BELICHICK LOST HIS WAR WITH BRADY — IF HE ALSO LOSES HIS JOB, BLAME HIM
Sad to say, the grumpy one refused to admit he needed Brady more than vice versa, and long after the breakup of G.O.A.T.s, Hoodie faces heat from Patriots boss Bob Kraft to win big with an unproven QB
The day is coming. Bill Belichick, in trademark monosyllabic grump-speak, will mutter his quirkily comedic dismissive phase, “We’re on to (fill in the next opponent)” … and have nowhere to go for the first time in five decades. This will be a sad day because, as in any divorce, there is a loser for every winner.
He is the loser. Tom Brady is the winner.

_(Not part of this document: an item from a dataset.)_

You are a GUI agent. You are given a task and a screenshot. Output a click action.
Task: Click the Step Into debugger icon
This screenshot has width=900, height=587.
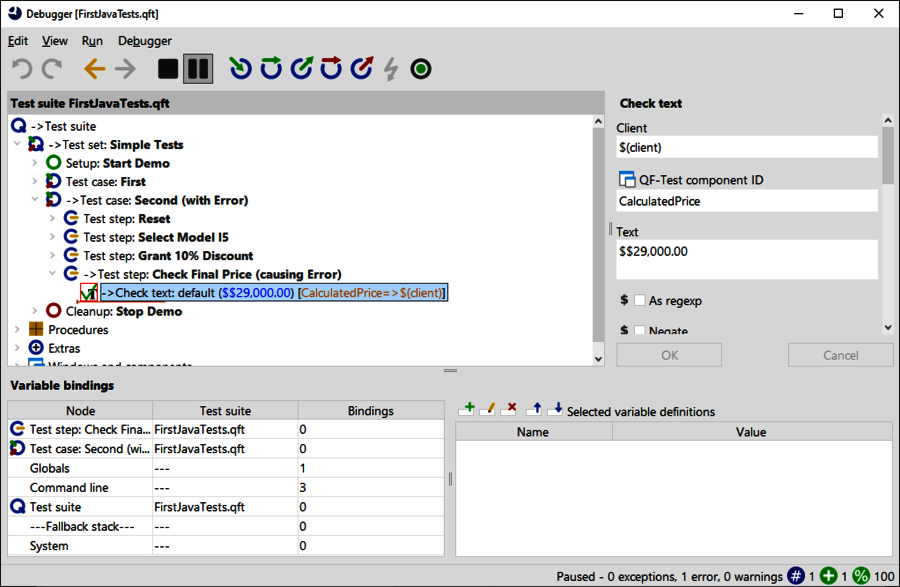click(x=240, y=69)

Which is beyond unfathomable, in that Belichick is the greatest of NFL coaches and Brady is the greatest of NFL quarterbacks. They were victims of their grand, methodical success together, unable to enjoy the fruits of a collaboration unprecedented in football lore. The more Super Bowls they won, the further they grew apart, tension simmering from 20 years of familiarity breeding contempt. The split never should have happened — the same could be said of Lennon and McCartney, Jordan and the Bulls, Barbie and Ken — and was preventable had Belichick suppressed his stubborn will and accepted Brady’s wish to play into his mid-40s, absurd as it seemed then. Instead, there was no commitment to their relationship beyond the 2019 season. One G.O.A.T. dared to be remembered for kicking the other G.O.A.T. to the curb.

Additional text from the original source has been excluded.